Having won a justifiable reputation for its devotion to the grape, Mr Henderson's hotel, Gidleigh Park, at Chagford, near Exeter, is also embracing the grain. He offers more than 500 wines on a list running to more than 30 pages. When the list was updated a few weeks ago, Mr Henderson added a preface drawing attention to new sections on Clos Ste Hune - and on beer.

Diners find beers listed, sensibly, not by the hundred, but by the score (about 19 more than most serious restaurants offer). Just as the wines are divided according to grape and place of origin, the beers are set out by style. There are only two lagers, both from Bohemia, but they have a department of their own on the list. The Bavarian style of wheat beer is segregated from the spontaneously-fermenting type made around the town of Lembeek, in the Zenne valley of Belgium. The ales of the Rhineland and Wallonia have their own place, distinct from the pales, browns, 'barley wines', porters and stouts of Britain and the US.

Each beer has a short taste description. Diebels Altbier, from the Rhineland, is 'malty and sweet'. The piquantly-named Fruit Defendu ('Forbidden Fruit') from Belgium, is 'more bitter and acidic' (didn't Mr Henderson notice the touch of coriander?). The Bishop's Tipple, from Wiltshire, is 'rich and fruity'. Pete's Wicked Ale, from the United States, is 'chocolatey and vinous'. Other brews win comment for their 'refreshing attack' or 'good balance', their aroma or finish.

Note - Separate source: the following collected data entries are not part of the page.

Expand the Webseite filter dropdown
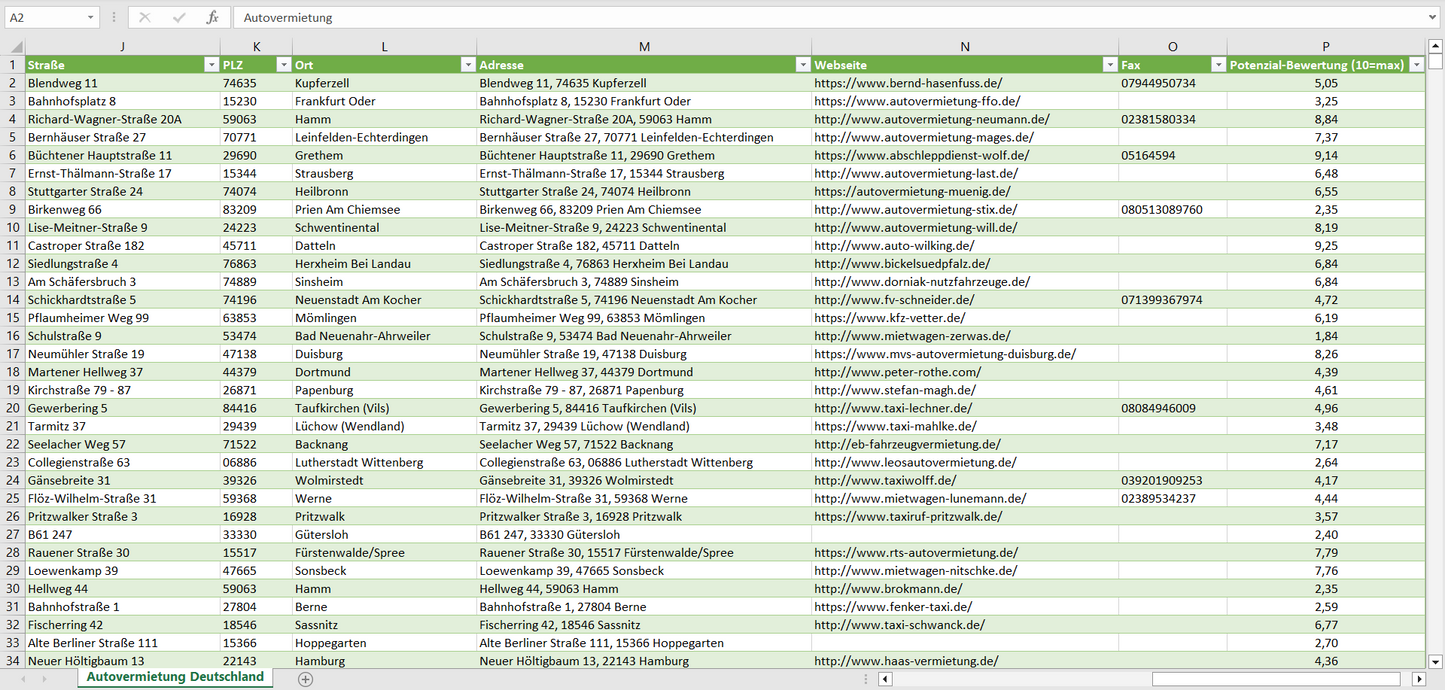Screen dimensions: 1445x690 [1108, 65]
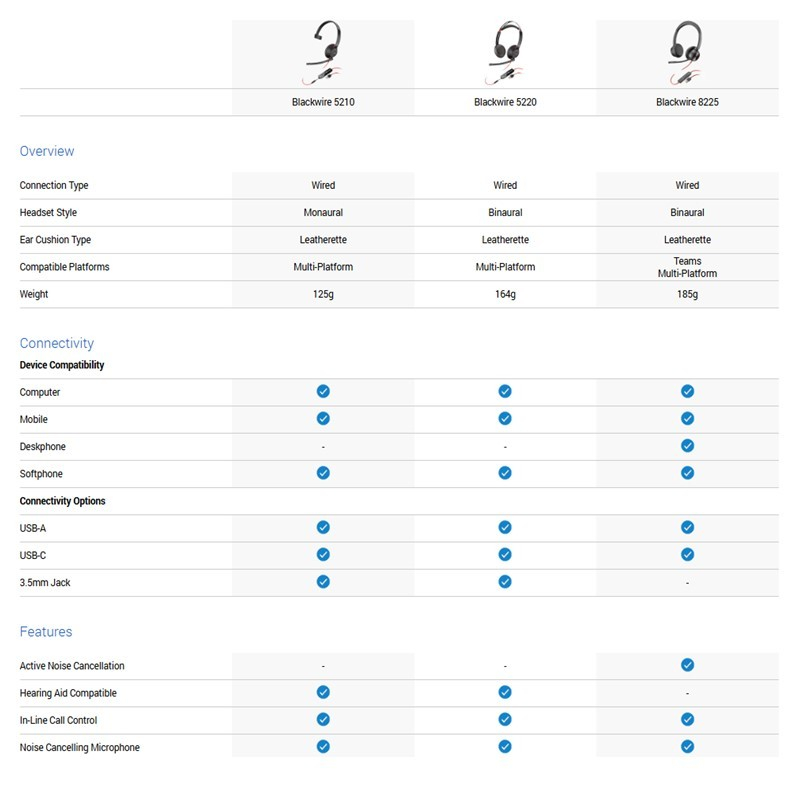
Task: Click the Overview section heading
Action: coord(47,151)
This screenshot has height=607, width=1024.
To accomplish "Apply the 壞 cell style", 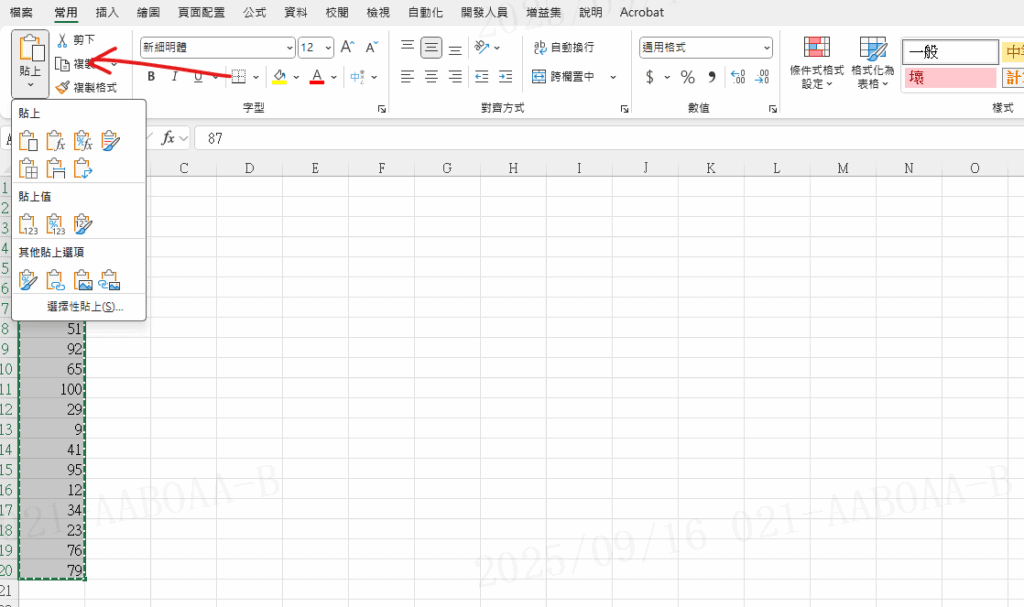I will pos(950,78).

In the US, where beer lists are more widely seen, they sometimes suggest pairings between brews and dishes: a dry stout with the clams or Maine lobster; a wheat beer from Texas with the chilli; a Belgian dark ale with the chocolate dessert. I wonder how Le Fruit Defendu would perform with the sauteed scallops on the menu at Gidleigh Park (they come with a coriander sauce).

I'm very tempted to try the liquorice-tinged Shepherd Neame porter with the Brixham crab and herb mayonnaise, and how could I resist an Old Speckled Hen beer with the Aylesbury duckling or roast pheasant?

But doesn't Mr Henderson stand to earn less by offering his guests the beer option with their lunch or dinner? The most modestly priced wine at Gidleigh Park is a Chardonnay from the Languedoc, at pounds 17.50. The most expensive is Chateau Latour 1962, at pounds 105. The beers range from pounds 2 to pounds 3.50 per bottle. Some have an alcohol content as high as 9 per cent, which takes them into the potency range of wines, and attracts taxes and duties to match.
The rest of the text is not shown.